# Wife And Parents



## unreal

Hi,

I am looking for people's views on your wife or husband getting on with your parents makes a difference to your relationship with your spouse? 

Personally, I think it does regardless of how you feel about your parents whether they are in the right or wrong? 

Thanks.


----------



## magnoliagal

For us it hasn't mattered. For one I don't even like my parents so why would I care if he gets along with them or not. Secondly his parents live far away so we don't see them often. It's not hard to get along with someone you only see a few times a year.


----------



## F-102

My W's parents and I get along great: they live 6,000 miles away and don't speak English!


----------



## Runs like Dog

My FiL is dead, my MiL is undead.


----------



## MGirl

Runs like Dog said:


> my MiL is undead.


:rofl:

We can assume how you feel about her, then...


----------



## Runs like Dog

You have to keep vicious psychopaths at arm's length but if you do they can be quite charming.


----------



## Laurae1967

For people who can't cut the cord with their parents (which is a problem in and of itself), it does make your life easier.

However, if your parents dislike your spouse and let you know about it, often that means they are controlling, meddling parents who don't want you to grow up and make your own choices.

* _PROVIDED MATERIAL_:
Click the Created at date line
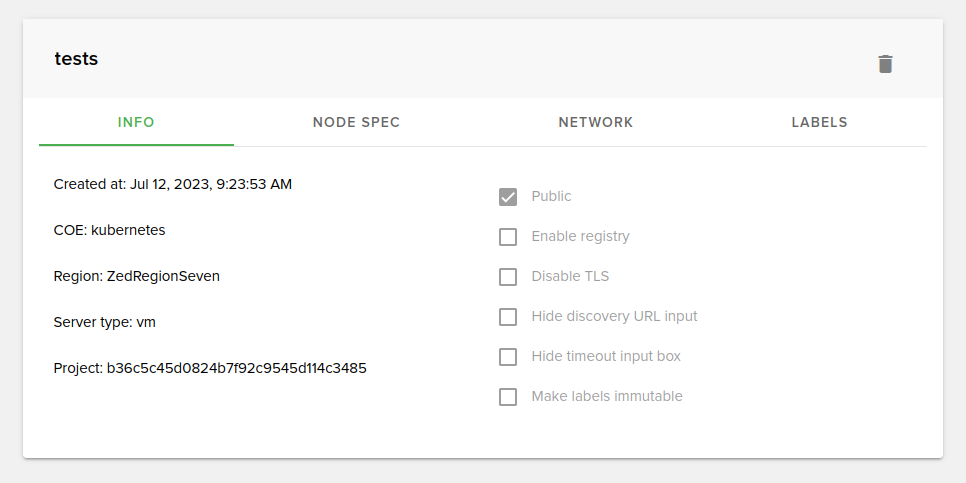Screen dimensions: 966x483 (173, 184)
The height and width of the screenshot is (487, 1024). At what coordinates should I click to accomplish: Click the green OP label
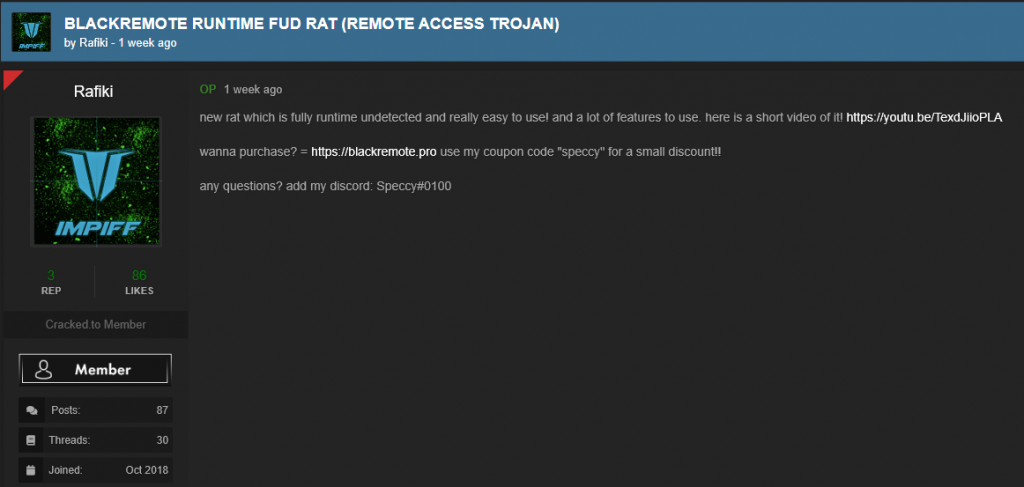208,89

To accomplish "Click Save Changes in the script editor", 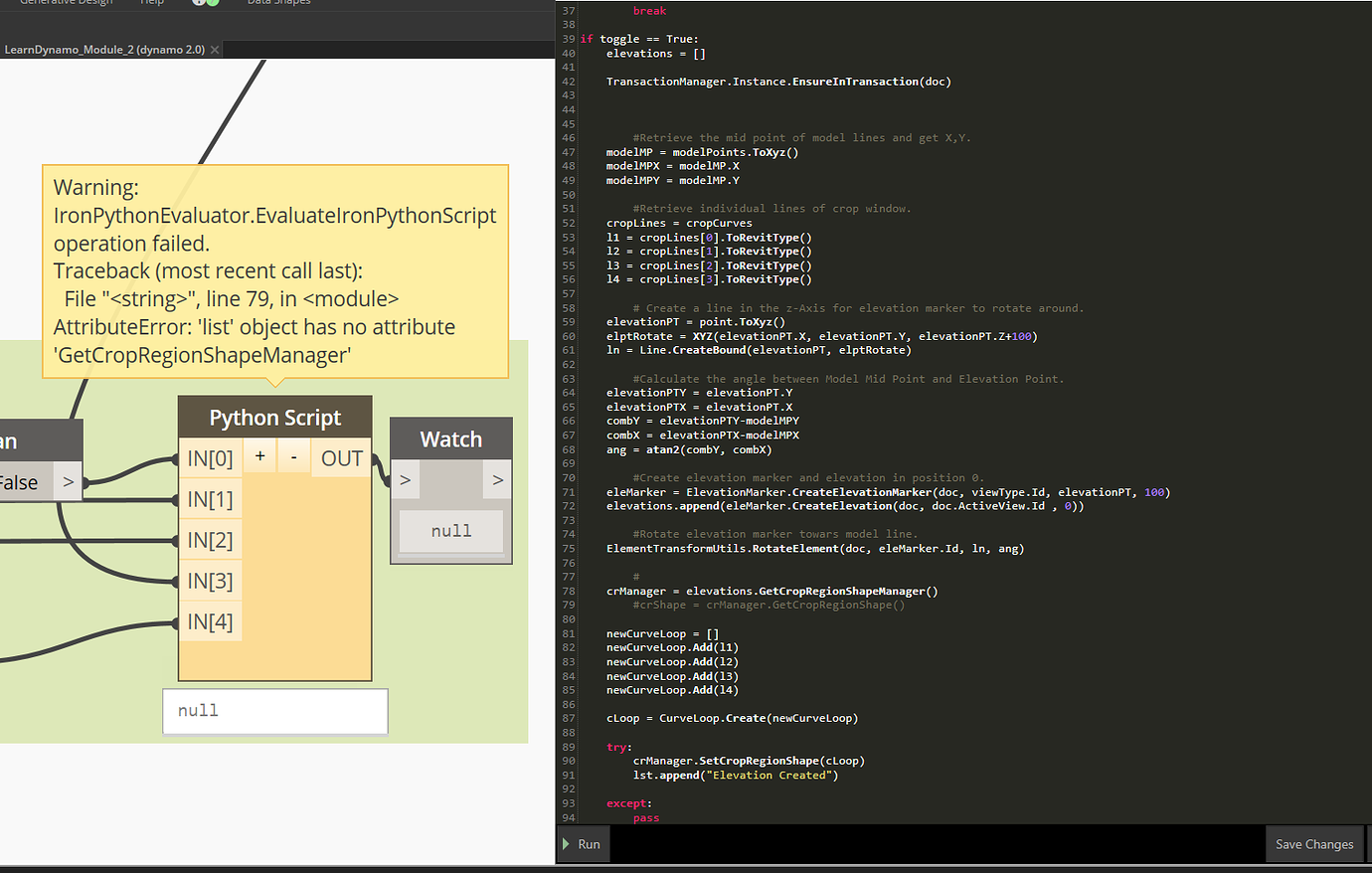I will pyautogui.click(x=1314, y=843).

* _TASKS TO PERFORM_:
1: In the forum thread about spouses and parents, shorten the paragraph beginning "For us it hasn't mattered" into a brief bulleted list that keeps its main facts.
2: Repeat the forum thread about spouses and parents word for word between "Personally, I think" and "times a year.", inclusive.
The records play no part in this work.

* _COMPLETED EXERCISE_:
1:
- It hasn't mattered for this couple.
- The poster doesn't like their own parents, so doesn't care whether the spouse gets along with them.
- The spouse's parents live far away and are rarely seen.
- Getting along with someone seen only a few times a year isn't hard.

2:
Personally, I think it does regardless of how you feel about your parents whether they are in the right or wrong? 

Thanks.


----------



## magnoliagal

For us it hasn't mattered. For one I don't even like my parents so why would I care if he gets along with them or not. Secondly his parents live far away so we don't see them often. It's not hard to get along with someone you only see a few times a year.